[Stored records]
_ _ _

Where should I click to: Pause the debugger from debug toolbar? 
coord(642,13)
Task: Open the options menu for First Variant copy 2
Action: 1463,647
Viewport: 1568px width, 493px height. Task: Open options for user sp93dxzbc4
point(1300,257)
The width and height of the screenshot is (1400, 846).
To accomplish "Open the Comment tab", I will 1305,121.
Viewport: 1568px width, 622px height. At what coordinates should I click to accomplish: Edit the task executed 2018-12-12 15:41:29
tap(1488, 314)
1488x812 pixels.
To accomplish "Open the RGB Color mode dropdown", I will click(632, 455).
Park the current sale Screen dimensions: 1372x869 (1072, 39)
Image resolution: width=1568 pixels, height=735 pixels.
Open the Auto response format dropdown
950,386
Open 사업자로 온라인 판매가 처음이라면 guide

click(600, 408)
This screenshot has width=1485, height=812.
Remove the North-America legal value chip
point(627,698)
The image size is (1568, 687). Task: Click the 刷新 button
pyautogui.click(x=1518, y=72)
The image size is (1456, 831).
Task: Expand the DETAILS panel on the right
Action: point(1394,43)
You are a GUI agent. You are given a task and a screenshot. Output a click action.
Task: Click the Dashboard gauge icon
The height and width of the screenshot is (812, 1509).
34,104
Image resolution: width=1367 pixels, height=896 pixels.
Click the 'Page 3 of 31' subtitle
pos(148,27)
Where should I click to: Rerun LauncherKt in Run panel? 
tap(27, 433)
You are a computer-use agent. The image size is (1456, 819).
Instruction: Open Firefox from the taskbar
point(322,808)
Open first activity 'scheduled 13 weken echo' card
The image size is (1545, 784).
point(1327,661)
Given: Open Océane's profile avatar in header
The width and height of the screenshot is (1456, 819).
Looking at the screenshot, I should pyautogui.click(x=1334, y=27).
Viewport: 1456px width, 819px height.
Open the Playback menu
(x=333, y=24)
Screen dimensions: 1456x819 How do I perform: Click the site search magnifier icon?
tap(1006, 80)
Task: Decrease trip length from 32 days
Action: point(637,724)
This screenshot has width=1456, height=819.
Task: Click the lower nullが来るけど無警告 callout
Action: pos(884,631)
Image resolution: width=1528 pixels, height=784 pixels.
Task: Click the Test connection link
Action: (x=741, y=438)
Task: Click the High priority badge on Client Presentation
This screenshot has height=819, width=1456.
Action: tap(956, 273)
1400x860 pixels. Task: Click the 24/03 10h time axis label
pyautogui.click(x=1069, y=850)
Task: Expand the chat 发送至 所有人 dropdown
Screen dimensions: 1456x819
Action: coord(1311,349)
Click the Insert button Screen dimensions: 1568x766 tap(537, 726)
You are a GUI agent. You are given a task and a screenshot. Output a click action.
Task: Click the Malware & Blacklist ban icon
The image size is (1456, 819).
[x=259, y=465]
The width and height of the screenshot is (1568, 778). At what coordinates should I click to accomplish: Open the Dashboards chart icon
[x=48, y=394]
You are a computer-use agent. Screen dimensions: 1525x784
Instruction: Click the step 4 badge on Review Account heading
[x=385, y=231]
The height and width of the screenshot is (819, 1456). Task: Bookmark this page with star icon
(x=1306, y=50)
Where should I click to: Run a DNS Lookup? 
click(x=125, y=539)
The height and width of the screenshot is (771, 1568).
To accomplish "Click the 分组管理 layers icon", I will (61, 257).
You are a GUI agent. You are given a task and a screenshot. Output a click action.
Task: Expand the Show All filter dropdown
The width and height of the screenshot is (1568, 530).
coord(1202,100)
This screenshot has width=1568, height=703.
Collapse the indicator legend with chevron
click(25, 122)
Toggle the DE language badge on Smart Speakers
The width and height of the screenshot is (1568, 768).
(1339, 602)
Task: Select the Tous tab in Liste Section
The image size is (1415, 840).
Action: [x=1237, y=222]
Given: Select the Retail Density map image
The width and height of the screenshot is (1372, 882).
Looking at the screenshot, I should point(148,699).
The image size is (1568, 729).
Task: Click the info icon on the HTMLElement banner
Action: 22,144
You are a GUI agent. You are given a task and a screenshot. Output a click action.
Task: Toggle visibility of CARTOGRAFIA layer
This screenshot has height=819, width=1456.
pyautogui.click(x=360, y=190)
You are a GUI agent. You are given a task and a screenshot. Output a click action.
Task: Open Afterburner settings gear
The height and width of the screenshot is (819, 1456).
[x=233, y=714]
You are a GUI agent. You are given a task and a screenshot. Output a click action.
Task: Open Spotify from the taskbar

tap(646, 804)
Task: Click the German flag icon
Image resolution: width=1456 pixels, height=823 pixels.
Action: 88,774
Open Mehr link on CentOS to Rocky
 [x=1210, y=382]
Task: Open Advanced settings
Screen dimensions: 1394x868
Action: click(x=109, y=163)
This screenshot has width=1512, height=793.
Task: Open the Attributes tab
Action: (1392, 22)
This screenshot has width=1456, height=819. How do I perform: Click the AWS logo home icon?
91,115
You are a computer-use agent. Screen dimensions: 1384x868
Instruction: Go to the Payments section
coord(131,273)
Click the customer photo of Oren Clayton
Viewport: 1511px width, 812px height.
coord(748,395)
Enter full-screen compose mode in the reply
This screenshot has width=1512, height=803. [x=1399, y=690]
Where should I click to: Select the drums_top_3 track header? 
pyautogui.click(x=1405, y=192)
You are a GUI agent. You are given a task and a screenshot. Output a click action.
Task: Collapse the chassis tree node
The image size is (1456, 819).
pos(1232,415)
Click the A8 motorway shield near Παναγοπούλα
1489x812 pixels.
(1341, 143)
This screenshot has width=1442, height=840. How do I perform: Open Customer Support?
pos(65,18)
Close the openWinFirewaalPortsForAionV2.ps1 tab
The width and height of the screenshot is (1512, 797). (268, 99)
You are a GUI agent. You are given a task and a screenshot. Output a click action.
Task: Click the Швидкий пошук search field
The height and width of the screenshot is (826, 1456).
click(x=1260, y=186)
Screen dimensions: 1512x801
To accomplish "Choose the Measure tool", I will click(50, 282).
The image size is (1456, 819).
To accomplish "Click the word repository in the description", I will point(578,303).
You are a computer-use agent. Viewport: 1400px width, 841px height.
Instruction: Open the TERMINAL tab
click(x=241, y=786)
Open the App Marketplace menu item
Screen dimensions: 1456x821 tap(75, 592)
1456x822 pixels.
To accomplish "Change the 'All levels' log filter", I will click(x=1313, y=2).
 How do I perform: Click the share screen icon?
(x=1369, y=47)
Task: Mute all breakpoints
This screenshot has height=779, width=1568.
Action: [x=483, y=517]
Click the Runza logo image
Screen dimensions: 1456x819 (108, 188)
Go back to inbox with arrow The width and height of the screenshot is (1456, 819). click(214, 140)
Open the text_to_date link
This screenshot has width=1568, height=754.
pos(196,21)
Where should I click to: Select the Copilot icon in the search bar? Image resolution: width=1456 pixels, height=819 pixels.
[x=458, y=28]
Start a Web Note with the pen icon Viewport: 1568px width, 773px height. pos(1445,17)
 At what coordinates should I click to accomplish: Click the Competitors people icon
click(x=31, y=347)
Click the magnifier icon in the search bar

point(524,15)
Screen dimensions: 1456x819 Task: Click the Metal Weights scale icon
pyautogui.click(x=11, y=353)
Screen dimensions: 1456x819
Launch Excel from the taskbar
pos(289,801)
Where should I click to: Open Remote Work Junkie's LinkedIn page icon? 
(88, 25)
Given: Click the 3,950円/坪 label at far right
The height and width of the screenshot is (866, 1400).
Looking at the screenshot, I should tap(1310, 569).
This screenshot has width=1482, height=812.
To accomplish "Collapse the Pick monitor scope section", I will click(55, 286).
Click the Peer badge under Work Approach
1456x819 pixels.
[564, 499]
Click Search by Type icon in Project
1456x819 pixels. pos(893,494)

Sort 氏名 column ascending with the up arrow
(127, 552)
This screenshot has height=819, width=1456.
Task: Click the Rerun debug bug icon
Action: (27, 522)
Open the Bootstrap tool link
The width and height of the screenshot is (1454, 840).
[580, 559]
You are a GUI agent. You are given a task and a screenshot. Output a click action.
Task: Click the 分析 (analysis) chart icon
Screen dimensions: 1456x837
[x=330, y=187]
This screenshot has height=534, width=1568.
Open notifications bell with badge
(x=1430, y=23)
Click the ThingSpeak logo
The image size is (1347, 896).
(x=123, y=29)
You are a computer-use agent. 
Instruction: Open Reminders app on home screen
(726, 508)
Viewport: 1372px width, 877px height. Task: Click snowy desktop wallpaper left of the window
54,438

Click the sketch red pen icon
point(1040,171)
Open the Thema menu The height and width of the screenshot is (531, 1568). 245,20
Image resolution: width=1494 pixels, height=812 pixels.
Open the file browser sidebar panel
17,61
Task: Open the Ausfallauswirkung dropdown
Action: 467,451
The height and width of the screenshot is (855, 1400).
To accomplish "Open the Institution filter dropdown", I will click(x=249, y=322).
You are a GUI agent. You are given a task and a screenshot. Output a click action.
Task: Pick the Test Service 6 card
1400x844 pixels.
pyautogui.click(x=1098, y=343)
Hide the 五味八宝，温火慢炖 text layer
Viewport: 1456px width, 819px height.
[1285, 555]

_ _ _

EXERCISE BRIEF
Nothing should appear in the answer except the lines above from the line with "Open first activity" through the line with "Task: Click the High", both included, written out exactly.

COMPLETED EXERCISE
Open first activity 'scheduled 13 weken echo' card
The image size is (1545, 784).
point(1327,661)
Given: Open Océane's profile avatar in header
The width and height of the screenshot is (1456, 819).
Looking at the screenshot, I should pyautogui.click(x=1334, y=27).
Viewport: 1456px width, 819px height.
Open the Playback menu
(x=333, y=24)
Screen dimensions: 1456x819 How do I perform: Click the site search magnifier icon?
tap(1006, 80)
Task: Decrease trip length from 32 days
Action: point(637,724)
This screenshot has width=1456, height=819.
Task: Click the lower nullが来るけど無警告 callout
Action: pos(884,631)
Image resolution: width=1528 pixels, height=784 pixels.
Task: Click the Test connection link
Action: (x=741, y=438)
Task: Click the High priority badge on Client Presentation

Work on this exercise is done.